── DATA TO USE

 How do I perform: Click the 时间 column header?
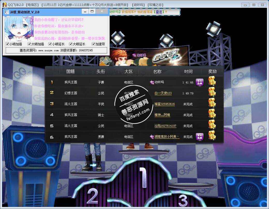pos(188,72)
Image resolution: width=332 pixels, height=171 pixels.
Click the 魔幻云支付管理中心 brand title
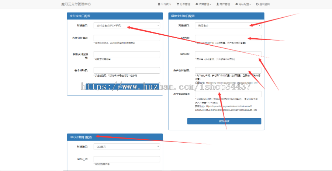(x=76, y=4)

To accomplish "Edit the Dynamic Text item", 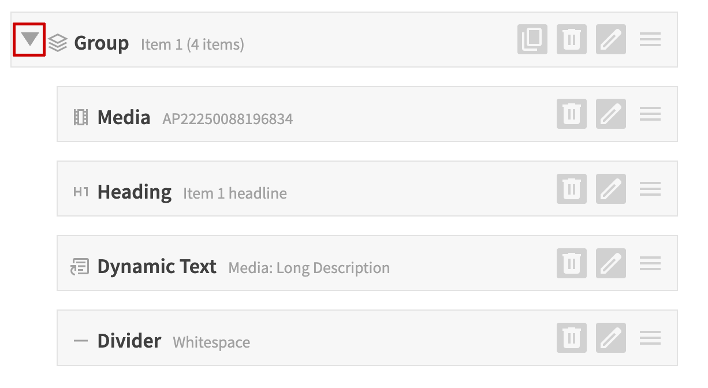I will 610,263.
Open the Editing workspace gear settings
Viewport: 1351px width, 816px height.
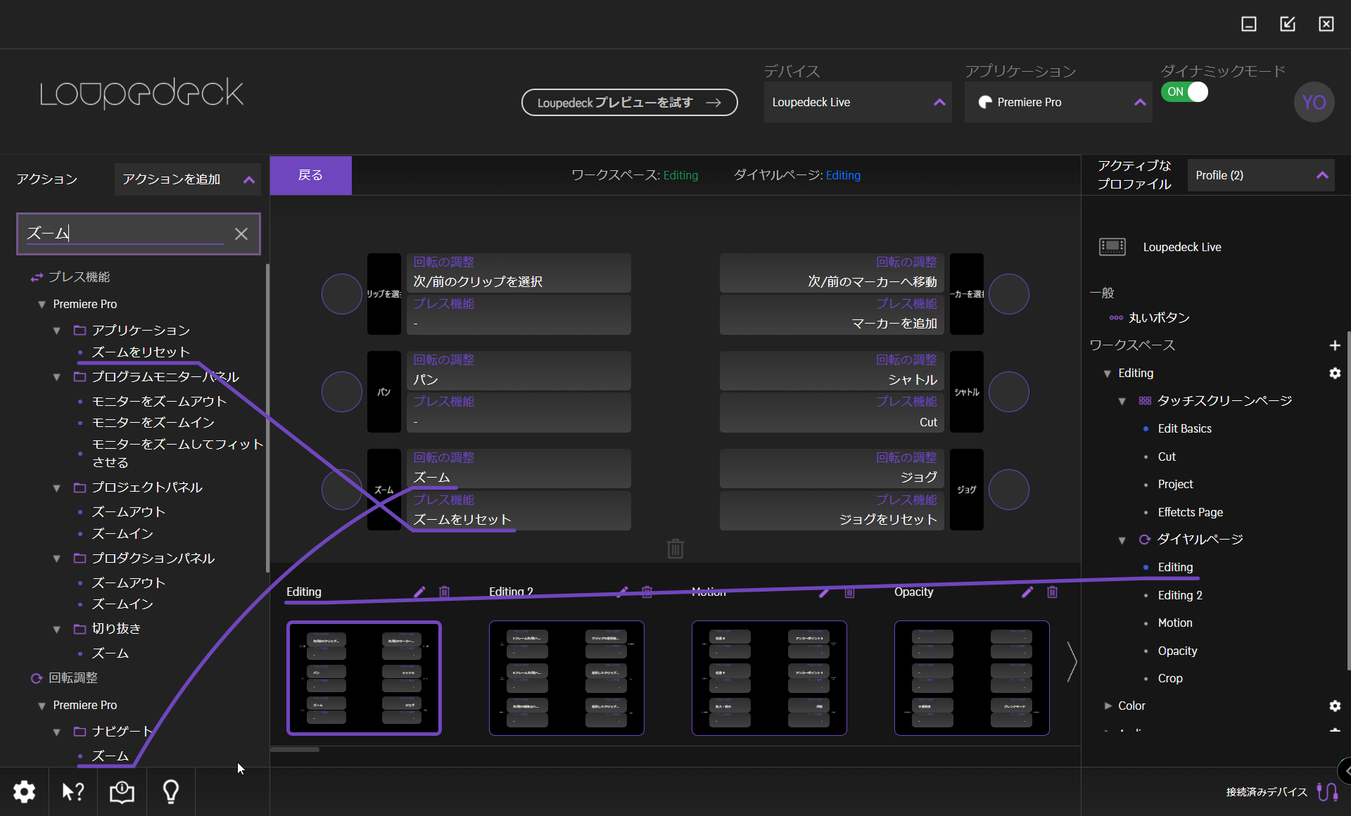[1334, 373]
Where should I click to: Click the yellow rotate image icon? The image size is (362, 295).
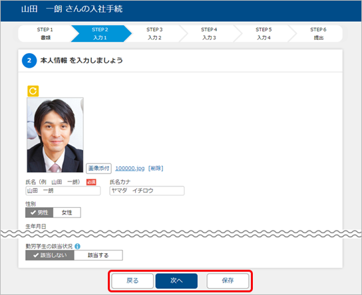(x=33, y=91)
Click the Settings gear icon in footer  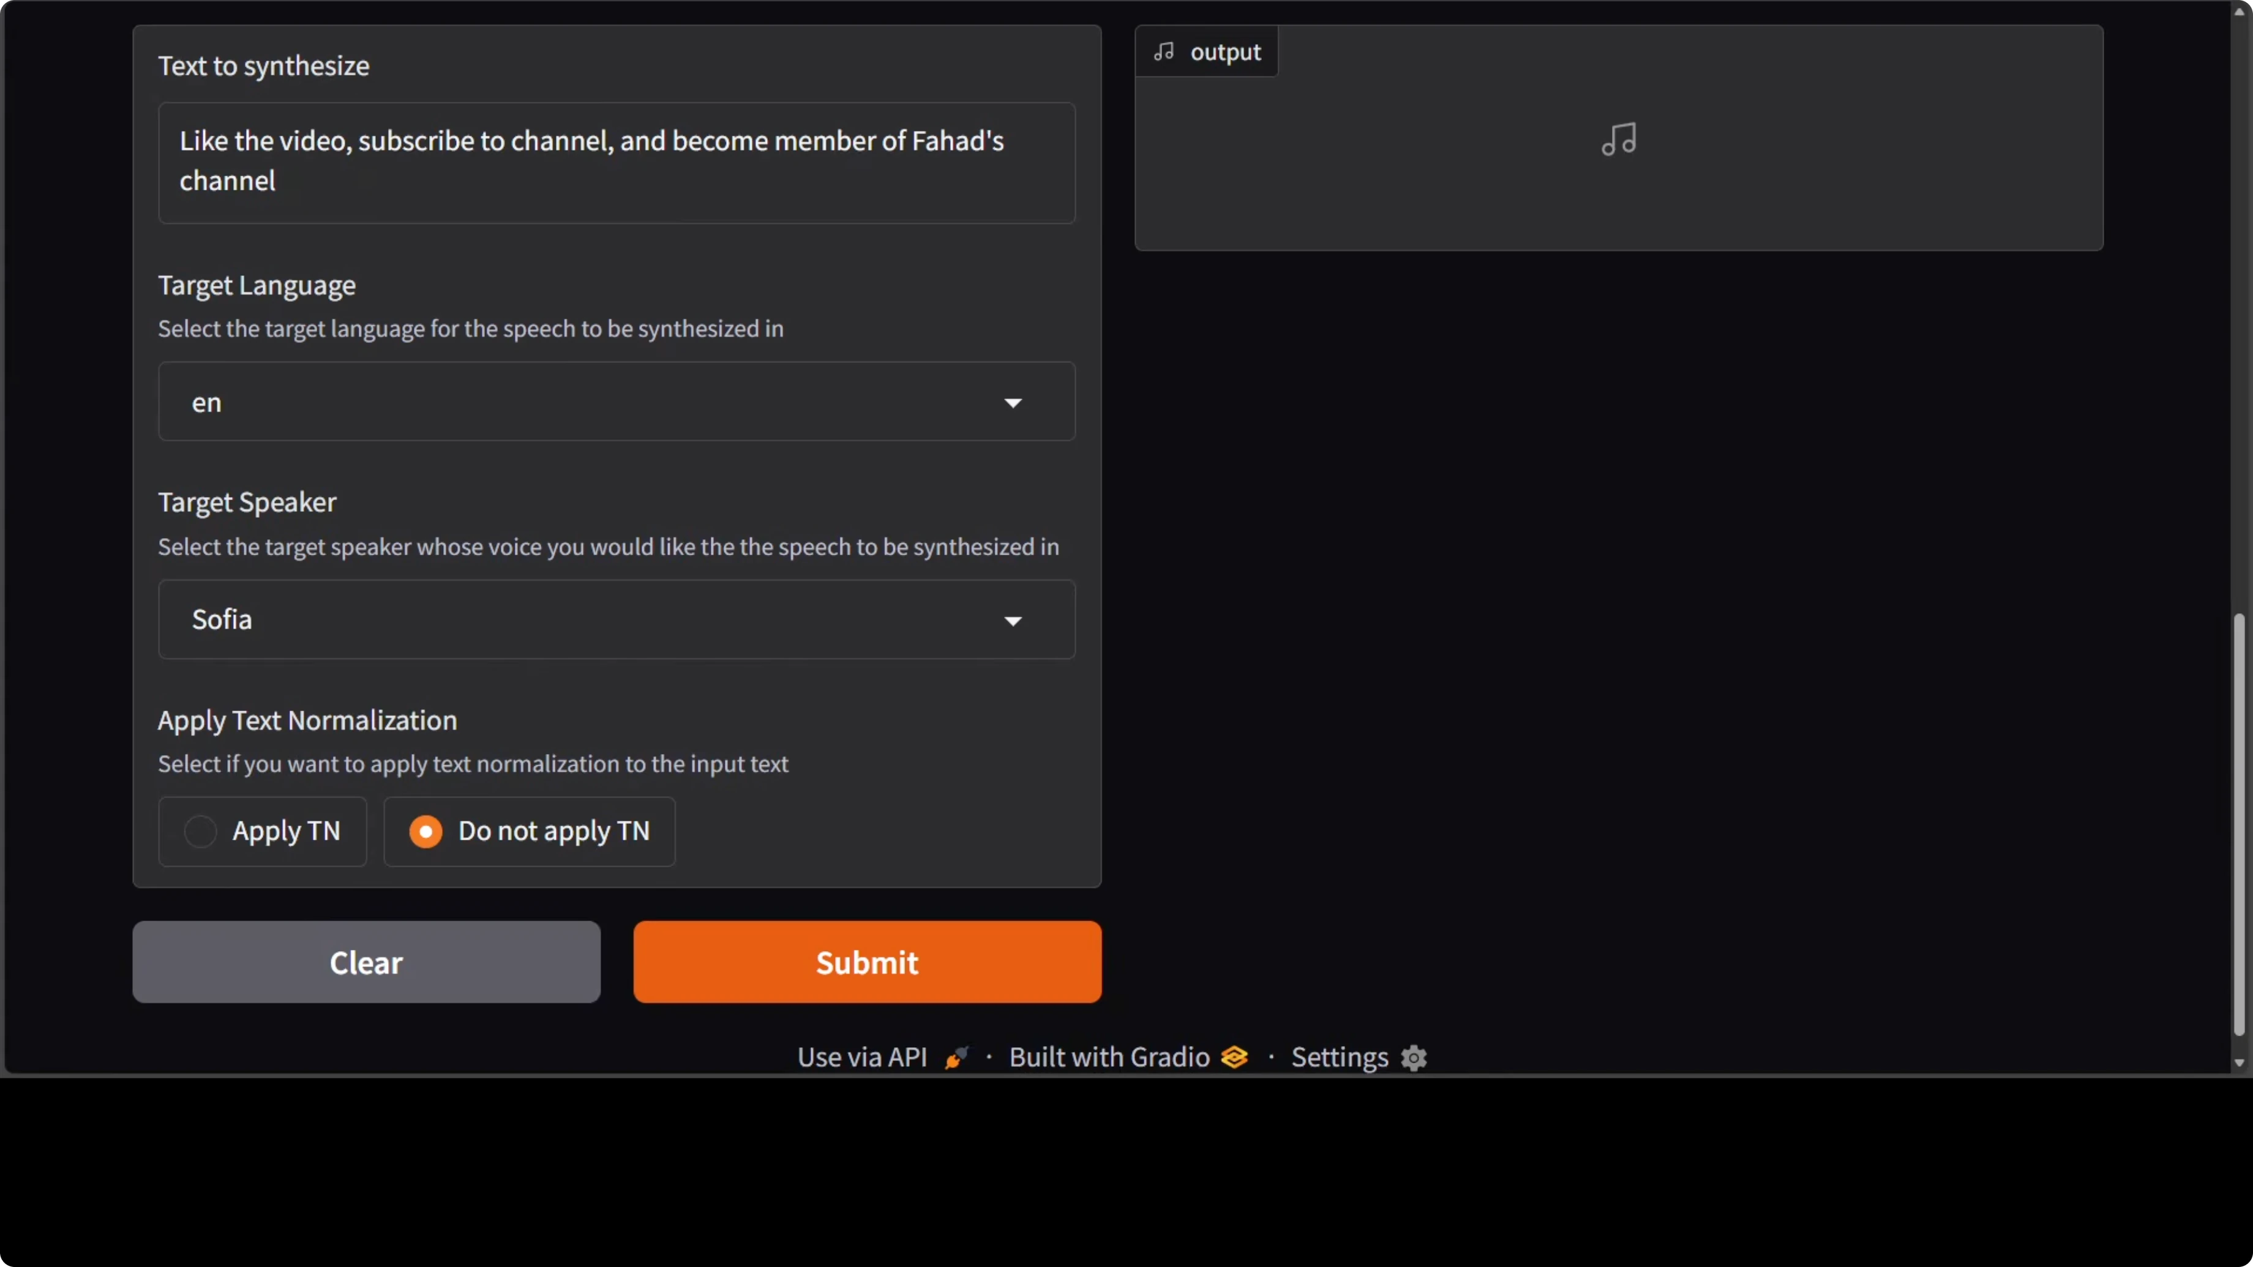1413,1058
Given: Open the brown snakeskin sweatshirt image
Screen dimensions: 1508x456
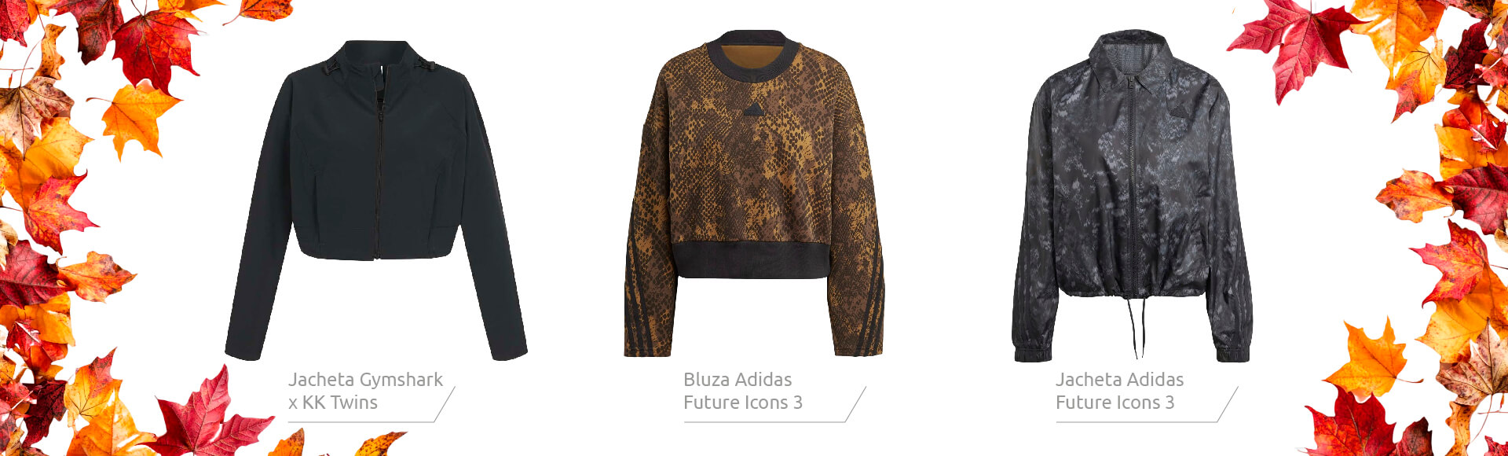Looking at the screenshot, I should 754,193.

────

--- GIVEN TASK ---
Pull out each line of the data that contains the string "width". Case counts.

--- THE REPLY ---
Image resolution: width=332 pixels, height=171 pixels.
Viewport: 1351px width, 816px height.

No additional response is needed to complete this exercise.